— BEGIN Records for the task —
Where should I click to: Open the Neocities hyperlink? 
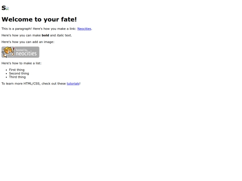pyautogui.click(x=84, y=29)
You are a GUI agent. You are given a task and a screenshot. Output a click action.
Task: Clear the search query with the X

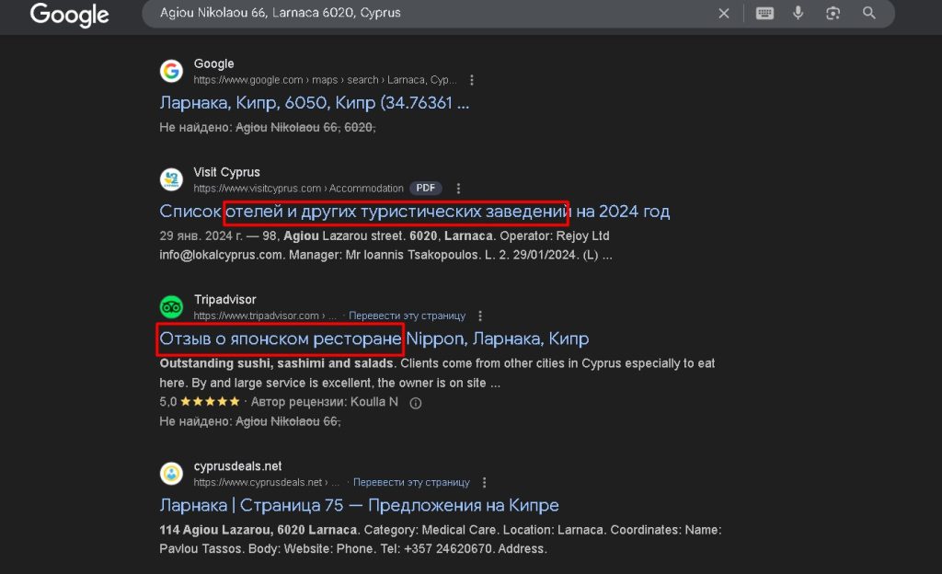[x=724, y=13]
— END Records for the task —
Given problem ▸ Update the items above by replacing "screenshot" with "screen capture" wherever it occurs, keeping all other text the same. Leave the pictures out of your answer.

Written answer ▸
Where should I click to: Open the Neocities hyperlink? 
pyautogui.click(x=84, y=29)
You are a GUI agent. You are given a task and a screen capture. Output a click action.
Task: Clear the search query with the X

[x=724, y=13]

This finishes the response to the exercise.